[[ DATA FOR ANALYSIS open ]]

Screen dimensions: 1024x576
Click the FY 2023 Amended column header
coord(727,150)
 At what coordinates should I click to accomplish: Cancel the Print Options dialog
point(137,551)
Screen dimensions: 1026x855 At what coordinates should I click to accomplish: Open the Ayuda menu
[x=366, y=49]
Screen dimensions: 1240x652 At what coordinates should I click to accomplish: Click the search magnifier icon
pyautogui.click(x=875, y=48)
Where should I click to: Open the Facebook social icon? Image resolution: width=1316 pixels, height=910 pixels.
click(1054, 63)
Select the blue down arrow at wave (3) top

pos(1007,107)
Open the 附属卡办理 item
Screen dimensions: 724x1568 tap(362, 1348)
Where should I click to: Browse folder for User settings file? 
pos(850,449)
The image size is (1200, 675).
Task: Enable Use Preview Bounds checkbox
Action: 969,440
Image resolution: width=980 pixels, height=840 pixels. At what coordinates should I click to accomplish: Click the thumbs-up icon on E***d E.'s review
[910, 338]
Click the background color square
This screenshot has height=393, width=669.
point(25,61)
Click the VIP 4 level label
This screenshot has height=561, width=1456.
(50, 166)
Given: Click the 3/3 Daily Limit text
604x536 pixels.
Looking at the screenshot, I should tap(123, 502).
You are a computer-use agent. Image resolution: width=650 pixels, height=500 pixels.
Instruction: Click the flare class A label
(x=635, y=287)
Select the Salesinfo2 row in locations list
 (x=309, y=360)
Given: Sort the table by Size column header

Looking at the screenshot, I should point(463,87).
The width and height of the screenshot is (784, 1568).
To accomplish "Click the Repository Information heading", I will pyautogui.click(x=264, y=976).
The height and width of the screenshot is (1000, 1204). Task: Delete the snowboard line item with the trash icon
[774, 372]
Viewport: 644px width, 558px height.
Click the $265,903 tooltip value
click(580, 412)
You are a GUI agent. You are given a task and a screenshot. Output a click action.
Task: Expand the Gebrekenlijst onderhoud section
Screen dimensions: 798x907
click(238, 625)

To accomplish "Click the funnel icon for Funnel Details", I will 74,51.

[[ DATA FOR ANALYSIS closed ]]

(WHAT YOU NEED TO DO) Please return a copy of each line in the entries that has the string "agent".

(EXERCISE SOLUTION)
You are a computer-use agent. Image resolution: width=650 pixels, height=500 pixels.
You are a GUI agent. You are given a task and a screenshot. Output a click action.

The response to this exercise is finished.